Exercise aim: Only the lines below, from the one with "Open the highlight color pen tool" through the one with "Select the Sivasspor", are to be written out, exactly.

-*-

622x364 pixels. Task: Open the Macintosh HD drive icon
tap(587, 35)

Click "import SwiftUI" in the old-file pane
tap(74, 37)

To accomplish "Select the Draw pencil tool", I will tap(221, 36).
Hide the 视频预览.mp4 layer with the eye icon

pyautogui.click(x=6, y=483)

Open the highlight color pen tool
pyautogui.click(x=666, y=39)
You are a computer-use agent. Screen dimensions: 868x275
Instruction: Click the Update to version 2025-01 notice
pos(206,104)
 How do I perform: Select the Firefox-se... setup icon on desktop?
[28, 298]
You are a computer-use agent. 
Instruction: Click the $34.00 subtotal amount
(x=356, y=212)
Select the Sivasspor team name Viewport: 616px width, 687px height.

-*-

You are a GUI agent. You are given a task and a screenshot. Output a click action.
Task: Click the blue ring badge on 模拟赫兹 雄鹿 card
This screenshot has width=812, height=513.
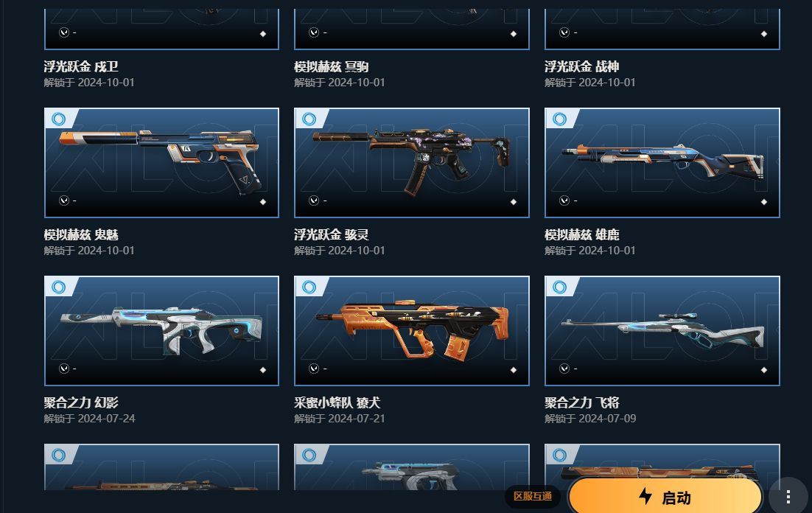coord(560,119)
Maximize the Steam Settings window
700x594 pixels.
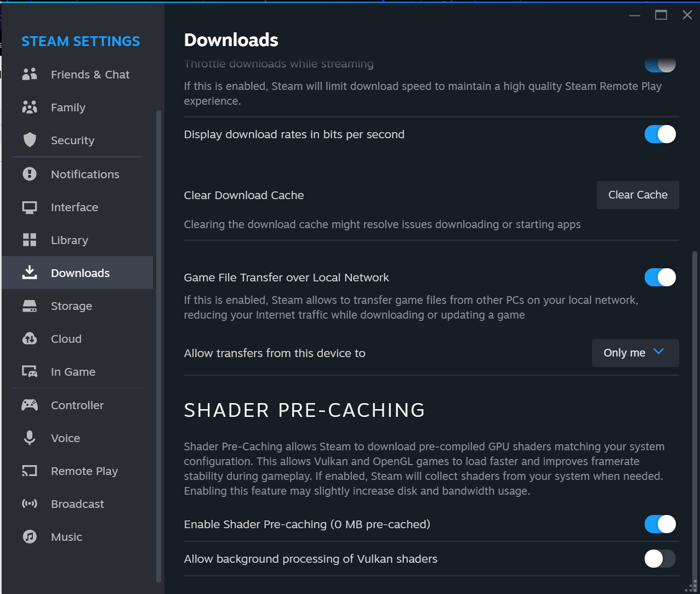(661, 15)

-*-

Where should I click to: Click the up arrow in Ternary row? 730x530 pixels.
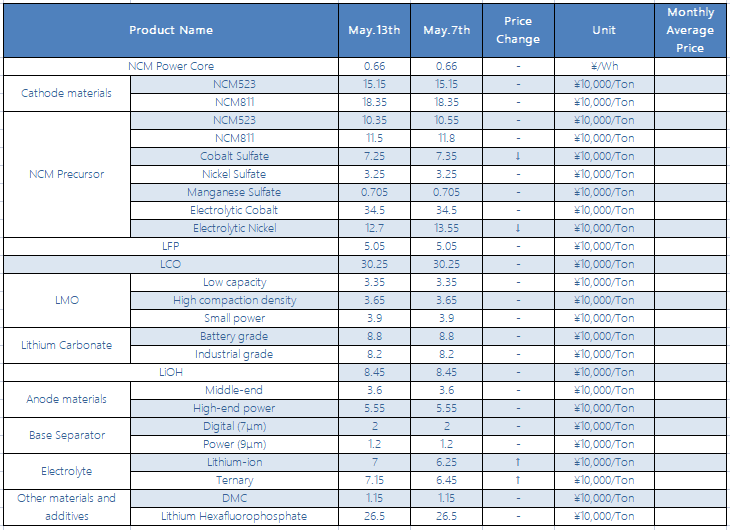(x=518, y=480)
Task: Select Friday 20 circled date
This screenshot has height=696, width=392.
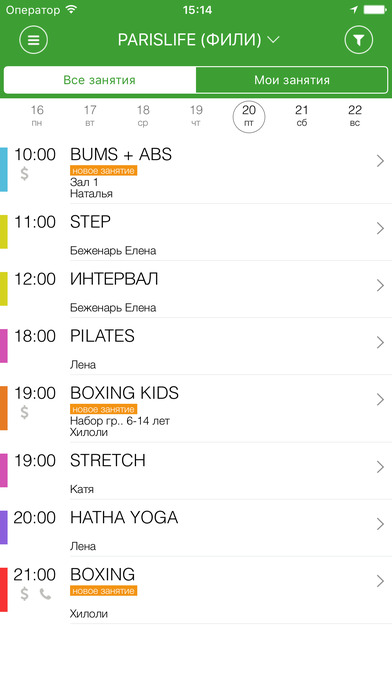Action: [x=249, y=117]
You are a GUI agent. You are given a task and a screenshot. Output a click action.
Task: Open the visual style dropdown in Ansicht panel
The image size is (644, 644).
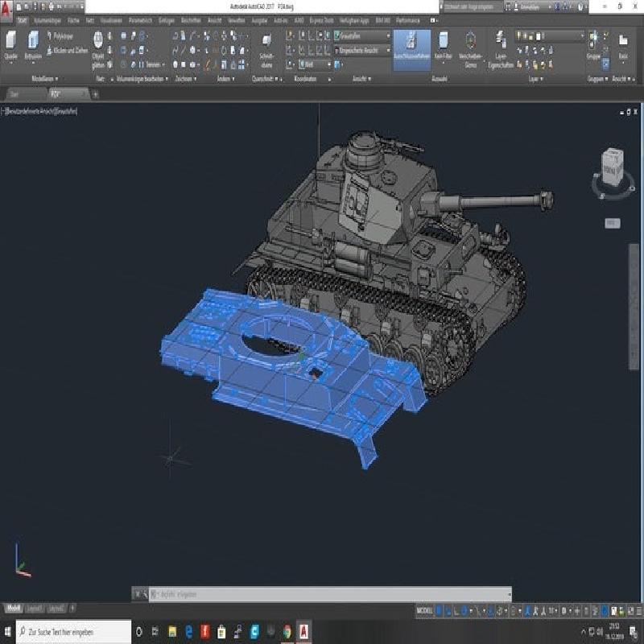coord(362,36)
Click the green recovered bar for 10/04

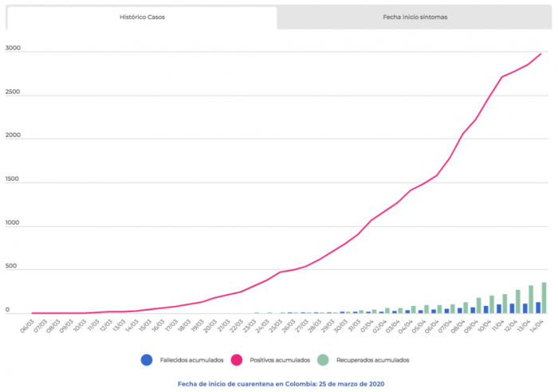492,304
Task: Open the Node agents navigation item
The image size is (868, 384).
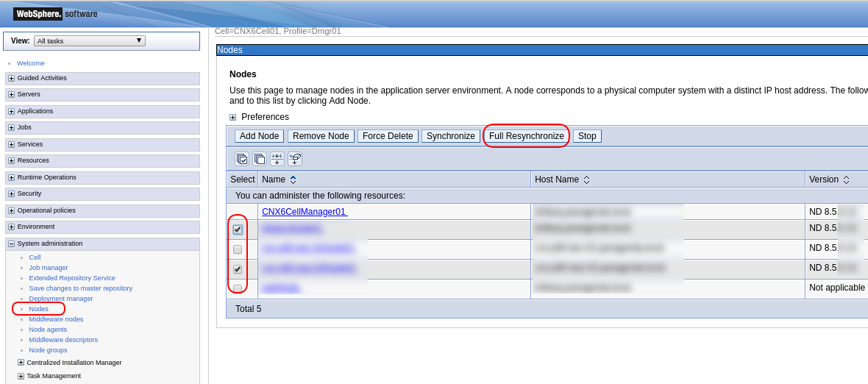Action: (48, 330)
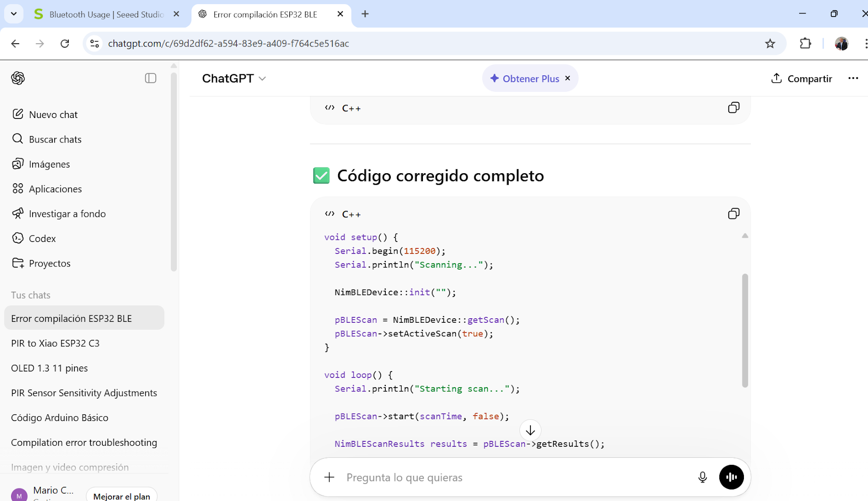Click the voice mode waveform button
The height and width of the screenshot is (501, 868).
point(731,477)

-*-

Result for this exercise:
Open the highlight color pen tool
pyautogui.click(x=666, y=39)
You are a computer-use agent. Screen dimensions: 868x275
Instruction: Click the Update to version 2025-01 notice
pos(206,104)
 How do I perform: Select the Firefox-se... setup icon on desktop?
[28, 298]
You are a computer-use agent. 
Instruction: Click the $34.00 subtotal amount
(x=356, y=212)
Select the Sivasspor team name Viewport: 616px width, 687px height.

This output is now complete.